For some, December 25 is a solemn day, key on the Christian calendar, involving important traditions to be treated with reverence. But for many, Christmas is a time for unbridled fun: Santa, presents, and the random grump next door who suddenly decorates his house in an overwhelmingly delirious light display. For a month, we embrace with childlike delight things that for the rest of the year we would dismiss as kitsch, tacky, too bright, too shiny.
Christmas films reflect these differing approaches to the season. There are the solemn, wholesome type, the model for which is Frank Capra’s marvellous It’s a Wonderful Life. There are cynical big budget comedies, trying to skewer the consumerism with which the holiday is now associated while maintaining a sentimental “Christmas cheer for all” ending, like Surviving Christmas and Christmas with the Kranks. And there are sweet comedies, films such as Elf and The Santa Clause, that cloak their gags in a more or less touching sense of wonder.
And often the best Christmas films aren’t “Christmasy” at all. They either go against the cliches – Black Christmas by Canadian auteur Bob Clark, who also made possibly the greatest Christmas film of all time, A Christmas Story – or are positioned tangentially in relation to the holiday (Die Hard, Lethal Weapon).
Read more: Here's why Christmas movies are so appealing this holiday season
Straight to the small screen
The telemovie has dominated the genre for the past 50 years or so. Sometimes these are excellent. The House without a Christmas Tree, from 1972, is a fantastic film starring Jason Robards. But usually, like the Olivia Newton-John vehicle A Mom For Christmas, they offer, at best, pleasantly distracting images and sounds to have in the background while you wrap presents.
The reign of the Christmas telemovie (now the Christmas made-for-streaming movie) is partly the result of networks looking for cheap fodder to program in December.

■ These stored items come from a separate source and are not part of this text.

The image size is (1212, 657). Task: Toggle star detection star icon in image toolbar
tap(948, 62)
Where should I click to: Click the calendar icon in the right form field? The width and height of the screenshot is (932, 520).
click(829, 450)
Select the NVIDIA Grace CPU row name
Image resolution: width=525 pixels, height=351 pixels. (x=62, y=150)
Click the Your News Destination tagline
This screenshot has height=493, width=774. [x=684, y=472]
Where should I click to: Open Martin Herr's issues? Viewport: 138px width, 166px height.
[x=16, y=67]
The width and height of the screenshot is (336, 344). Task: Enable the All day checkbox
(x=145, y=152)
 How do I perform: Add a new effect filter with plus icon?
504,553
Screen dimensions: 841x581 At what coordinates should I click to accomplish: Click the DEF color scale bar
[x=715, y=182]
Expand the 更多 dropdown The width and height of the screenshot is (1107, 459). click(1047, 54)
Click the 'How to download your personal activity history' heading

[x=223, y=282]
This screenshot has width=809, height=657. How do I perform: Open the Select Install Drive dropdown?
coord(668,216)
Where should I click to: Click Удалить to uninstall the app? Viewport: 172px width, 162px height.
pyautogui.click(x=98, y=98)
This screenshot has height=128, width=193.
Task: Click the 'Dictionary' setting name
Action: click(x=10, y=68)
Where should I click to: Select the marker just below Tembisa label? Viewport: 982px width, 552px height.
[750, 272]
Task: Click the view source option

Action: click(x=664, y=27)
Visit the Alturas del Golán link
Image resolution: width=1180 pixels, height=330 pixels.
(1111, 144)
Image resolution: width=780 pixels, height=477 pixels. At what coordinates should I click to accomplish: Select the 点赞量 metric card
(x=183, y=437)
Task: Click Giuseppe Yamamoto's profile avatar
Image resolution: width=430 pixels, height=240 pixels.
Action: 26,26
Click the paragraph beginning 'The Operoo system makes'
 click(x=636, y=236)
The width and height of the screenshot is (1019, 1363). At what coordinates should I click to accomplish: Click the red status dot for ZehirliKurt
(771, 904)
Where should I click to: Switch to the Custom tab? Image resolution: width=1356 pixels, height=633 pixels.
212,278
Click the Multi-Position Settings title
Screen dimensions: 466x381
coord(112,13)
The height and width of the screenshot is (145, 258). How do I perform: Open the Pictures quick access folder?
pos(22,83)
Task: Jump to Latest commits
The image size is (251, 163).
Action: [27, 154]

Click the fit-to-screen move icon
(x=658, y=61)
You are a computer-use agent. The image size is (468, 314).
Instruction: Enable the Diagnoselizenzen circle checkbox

But there’s also something about the telemovie aesthetic – the plots ludicrous and maudlin, the low-budget design, the characters so cheerful you could scream – that fits the kitsch flavour of pop-Christmas.
Usually these films – with titles such as Trading Christmas, Christmas All Over Again, and The National Tree – feature hokey narratives, the endings mawkish to an extent unacceptable outside of the silly season, the aesthetic extremely low-rent.
Some deliberately play up their kitsch elements and explode into camp extravaganzas – like the inimitable (and limitlessly pleasurable) Santa with Muscles, in which Hulk Hogan dressed in a sleeveless Santa suit fights mad scientists in order to save an orphanage. Though Santa with Muscles was briefly released theatrically in the Unites States, it found its viewers through TV repeats.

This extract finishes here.